------ DATA SHOWN

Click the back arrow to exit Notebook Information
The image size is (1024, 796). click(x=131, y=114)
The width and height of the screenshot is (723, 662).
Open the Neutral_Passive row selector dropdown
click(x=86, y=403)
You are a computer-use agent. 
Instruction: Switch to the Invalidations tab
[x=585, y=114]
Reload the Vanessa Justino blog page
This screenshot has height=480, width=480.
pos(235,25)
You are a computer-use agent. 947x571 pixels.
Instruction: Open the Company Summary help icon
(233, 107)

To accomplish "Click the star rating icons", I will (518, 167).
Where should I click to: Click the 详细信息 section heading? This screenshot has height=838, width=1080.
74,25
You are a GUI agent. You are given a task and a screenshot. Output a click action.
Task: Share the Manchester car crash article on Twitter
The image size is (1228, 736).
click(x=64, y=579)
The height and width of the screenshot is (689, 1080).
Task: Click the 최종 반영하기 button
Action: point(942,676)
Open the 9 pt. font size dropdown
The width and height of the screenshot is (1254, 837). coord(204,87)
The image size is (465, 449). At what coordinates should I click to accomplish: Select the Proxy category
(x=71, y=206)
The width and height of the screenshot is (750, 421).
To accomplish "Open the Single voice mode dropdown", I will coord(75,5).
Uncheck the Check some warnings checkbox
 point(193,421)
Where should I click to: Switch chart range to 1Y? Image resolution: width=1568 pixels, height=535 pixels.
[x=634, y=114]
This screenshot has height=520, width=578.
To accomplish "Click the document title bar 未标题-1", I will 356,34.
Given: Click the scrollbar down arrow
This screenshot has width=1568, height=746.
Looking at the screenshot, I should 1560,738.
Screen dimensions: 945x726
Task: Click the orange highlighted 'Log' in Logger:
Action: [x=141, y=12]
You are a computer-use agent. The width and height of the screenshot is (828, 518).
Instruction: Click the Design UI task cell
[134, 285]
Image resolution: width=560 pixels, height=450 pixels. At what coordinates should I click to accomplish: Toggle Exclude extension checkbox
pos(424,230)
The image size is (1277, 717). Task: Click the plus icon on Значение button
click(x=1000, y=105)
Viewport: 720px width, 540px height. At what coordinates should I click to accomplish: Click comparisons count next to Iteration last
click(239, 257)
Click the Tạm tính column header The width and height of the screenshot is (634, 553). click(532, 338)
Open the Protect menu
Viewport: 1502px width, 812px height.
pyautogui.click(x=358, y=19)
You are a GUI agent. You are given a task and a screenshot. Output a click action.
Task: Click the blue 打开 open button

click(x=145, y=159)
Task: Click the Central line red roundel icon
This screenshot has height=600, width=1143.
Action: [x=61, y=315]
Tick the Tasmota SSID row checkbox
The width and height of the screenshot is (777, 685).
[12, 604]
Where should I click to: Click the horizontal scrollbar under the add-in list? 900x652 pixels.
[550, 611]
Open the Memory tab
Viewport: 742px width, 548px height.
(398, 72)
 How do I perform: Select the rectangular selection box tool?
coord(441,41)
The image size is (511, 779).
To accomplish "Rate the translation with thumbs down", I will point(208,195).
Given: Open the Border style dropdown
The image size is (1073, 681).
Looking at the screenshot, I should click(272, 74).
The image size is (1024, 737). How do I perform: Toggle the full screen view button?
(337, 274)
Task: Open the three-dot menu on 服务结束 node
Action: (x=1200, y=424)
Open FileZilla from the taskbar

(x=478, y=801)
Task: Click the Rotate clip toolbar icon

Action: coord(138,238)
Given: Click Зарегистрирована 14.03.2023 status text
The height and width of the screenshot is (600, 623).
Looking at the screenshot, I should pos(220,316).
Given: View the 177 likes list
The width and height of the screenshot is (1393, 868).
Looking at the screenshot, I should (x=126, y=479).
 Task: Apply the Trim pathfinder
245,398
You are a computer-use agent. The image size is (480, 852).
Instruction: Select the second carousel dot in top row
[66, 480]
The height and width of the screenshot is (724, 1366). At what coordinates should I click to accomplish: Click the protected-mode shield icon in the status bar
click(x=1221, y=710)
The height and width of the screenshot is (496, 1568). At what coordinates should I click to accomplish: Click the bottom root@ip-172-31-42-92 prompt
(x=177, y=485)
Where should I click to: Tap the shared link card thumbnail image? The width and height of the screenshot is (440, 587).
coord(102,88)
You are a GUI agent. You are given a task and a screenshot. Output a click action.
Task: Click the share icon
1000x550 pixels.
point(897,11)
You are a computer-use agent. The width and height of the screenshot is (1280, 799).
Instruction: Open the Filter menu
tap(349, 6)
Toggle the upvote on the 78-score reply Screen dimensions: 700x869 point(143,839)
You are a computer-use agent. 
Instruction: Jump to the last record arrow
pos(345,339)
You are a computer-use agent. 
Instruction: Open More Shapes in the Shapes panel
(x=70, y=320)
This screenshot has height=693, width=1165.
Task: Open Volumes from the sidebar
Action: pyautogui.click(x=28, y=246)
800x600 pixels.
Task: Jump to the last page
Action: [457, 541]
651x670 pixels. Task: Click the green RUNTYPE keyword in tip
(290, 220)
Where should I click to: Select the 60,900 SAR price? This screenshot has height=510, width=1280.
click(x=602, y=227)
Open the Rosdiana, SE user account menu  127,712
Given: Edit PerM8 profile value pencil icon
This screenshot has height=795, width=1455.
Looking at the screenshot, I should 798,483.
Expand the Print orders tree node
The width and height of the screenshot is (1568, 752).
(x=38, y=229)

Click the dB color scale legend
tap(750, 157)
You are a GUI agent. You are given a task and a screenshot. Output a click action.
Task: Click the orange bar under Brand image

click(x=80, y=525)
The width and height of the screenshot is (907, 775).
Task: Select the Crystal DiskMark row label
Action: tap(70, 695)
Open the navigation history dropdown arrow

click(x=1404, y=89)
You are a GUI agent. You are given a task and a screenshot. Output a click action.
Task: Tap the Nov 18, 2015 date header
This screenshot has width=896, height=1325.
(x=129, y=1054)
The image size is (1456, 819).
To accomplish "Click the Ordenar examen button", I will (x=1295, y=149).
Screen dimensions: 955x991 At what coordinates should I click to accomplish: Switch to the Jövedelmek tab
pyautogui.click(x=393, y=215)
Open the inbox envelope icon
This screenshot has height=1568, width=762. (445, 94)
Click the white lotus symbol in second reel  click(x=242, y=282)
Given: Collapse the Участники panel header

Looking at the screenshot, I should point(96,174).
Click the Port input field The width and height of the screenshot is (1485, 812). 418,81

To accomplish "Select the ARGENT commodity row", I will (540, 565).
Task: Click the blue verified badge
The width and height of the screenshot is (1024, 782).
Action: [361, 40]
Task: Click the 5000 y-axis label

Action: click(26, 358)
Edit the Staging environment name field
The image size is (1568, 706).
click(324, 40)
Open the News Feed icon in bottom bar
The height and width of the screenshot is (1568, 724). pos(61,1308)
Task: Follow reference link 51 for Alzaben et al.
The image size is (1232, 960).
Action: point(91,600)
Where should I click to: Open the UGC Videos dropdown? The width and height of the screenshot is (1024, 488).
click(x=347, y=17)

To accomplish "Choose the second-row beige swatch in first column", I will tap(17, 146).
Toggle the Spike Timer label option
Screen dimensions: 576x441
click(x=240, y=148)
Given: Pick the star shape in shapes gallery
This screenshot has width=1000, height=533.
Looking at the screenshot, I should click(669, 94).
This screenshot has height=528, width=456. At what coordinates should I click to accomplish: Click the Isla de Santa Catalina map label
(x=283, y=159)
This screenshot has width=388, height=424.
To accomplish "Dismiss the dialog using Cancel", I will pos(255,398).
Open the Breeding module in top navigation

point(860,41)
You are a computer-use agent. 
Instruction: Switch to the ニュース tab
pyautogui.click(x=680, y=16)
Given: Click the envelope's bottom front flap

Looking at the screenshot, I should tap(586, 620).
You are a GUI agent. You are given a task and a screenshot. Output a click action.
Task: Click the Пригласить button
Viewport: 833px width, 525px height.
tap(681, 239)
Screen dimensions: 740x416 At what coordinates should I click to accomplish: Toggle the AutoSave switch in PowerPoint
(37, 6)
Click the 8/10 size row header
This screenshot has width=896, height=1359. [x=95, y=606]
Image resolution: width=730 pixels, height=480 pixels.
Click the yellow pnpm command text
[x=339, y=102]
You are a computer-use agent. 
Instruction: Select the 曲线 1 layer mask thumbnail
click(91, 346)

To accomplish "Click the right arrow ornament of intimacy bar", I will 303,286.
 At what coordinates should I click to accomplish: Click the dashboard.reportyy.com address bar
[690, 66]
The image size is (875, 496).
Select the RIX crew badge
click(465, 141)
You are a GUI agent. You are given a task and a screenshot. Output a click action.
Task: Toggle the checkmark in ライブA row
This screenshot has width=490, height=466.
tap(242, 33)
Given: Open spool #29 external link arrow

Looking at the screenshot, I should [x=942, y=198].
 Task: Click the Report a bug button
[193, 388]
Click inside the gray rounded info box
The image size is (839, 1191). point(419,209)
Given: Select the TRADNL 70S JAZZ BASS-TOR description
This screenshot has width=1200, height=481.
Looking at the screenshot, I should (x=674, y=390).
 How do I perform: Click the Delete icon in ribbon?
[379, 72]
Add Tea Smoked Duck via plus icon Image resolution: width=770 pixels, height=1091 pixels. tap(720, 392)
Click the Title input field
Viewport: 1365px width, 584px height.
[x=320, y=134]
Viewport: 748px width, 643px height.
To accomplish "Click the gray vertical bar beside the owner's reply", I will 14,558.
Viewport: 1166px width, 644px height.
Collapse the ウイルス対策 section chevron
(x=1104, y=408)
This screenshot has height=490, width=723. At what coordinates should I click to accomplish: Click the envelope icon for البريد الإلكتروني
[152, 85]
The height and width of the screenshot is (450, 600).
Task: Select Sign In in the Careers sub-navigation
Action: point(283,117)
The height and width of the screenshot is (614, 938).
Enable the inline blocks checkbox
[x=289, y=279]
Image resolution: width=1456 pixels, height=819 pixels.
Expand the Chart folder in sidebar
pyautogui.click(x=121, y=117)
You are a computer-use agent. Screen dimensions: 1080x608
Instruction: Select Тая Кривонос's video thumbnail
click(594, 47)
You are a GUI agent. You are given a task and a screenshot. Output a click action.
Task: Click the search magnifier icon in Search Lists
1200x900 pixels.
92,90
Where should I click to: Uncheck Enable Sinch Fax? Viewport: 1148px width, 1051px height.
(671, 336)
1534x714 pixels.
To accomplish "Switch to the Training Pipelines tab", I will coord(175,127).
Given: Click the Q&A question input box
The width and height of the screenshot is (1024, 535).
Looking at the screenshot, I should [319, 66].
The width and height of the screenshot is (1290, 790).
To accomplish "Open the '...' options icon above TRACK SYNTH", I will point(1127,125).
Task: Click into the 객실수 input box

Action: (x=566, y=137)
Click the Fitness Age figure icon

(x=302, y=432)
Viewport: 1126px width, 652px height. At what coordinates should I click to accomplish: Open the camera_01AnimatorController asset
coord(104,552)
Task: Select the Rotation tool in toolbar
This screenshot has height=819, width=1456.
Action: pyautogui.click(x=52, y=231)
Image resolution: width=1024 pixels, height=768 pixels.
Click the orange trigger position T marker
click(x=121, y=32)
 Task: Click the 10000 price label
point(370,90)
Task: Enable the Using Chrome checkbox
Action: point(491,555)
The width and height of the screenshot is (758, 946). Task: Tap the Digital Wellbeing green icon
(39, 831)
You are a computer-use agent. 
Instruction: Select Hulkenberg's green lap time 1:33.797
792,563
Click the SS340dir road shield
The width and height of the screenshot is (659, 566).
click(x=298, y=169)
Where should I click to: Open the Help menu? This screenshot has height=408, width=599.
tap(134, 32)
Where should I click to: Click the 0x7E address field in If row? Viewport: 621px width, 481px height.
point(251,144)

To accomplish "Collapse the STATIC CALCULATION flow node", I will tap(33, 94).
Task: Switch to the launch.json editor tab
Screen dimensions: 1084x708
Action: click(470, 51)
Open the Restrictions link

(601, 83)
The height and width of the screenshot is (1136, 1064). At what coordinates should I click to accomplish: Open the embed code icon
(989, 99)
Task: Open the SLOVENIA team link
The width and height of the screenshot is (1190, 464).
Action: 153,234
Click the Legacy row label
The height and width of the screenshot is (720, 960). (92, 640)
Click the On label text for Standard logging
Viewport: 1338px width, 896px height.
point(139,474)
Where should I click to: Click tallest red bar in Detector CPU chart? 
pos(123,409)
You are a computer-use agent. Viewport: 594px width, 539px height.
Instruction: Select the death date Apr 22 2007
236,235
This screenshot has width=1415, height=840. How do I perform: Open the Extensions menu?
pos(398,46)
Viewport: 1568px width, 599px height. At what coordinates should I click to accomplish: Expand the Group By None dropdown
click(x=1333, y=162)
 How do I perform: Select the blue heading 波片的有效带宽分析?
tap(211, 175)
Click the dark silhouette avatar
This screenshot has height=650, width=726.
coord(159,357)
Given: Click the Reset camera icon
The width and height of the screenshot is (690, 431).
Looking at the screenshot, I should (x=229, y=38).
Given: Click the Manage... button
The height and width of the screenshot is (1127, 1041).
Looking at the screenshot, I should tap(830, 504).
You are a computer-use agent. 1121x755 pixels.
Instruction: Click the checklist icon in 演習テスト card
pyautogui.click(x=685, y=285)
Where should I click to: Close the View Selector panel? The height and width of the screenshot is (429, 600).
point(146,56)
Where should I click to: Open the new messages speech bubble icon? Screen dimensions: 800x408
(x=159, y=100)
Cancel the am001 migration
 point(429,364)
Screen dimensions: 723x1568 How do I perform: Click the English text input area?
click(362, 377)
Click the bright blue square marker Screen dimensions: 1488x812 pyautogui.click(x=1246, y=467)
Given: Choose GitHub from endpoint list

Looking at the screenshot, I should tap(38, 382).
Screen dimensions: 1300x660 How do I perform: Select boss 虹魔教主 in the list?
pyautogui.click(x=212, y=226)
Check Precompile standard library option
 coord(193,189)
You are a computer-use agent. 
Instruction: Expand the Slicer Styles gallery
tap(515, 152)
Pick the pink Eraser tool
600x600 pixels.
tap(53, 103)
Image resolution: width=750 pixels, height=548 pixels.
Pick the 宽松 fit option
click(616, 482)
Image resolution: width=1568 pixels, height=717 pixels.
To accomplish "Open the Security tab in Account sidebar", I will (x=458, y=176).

------------

TASK: Working through the records, copy each line in which the word "star" appears.

SOLVED PROBLEM:
To accomplish "Click the star rating icons", I will (518, 167).
Given: Pick the star shape in shapes gallery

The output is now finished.